Input records >>
Begin

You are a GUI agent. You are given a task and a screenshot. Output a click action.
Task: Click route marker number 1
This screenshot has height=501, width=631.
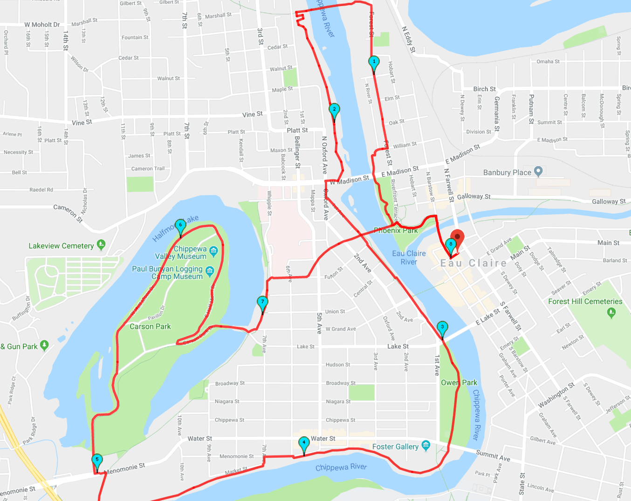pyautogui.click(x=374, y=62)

End
Begin

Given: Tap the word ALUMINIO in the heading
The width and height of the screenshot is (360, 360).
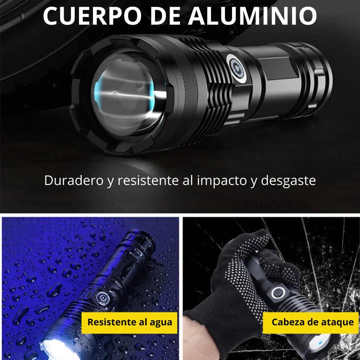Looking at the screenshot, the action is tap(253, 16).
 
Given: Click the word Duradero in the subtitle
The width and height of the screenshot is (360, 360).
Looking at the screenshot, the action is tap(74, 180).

End
Begin

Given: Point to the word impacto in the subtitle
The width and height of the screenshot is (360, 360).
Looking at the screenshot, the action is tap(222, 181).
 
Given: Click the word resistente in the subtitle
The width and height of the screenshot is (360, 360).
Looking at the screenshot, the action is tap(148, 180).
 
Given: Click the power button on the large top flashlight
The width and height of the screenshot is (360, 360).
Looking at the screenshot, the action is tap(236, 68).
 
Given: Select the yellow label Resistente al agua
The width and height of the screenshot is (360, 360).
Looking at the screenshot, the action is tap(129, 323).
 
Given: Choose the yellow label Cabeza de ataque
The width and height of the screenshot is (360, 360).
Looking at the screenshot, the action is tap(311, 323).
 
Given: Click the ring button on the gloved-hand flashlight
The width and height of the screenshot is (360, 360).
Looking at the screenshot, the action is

End

Your task >>
Locate each line in the items above that contains the string "word", and copy those lines. Case counts when matching.

Exercise result >>
Given: Tap the word ALUMINIO in the heading
Given: Click the word Duradero in the subtitle
Given: Point to the word impacto in the subtitle
Given: Click the word resistente in the subtitle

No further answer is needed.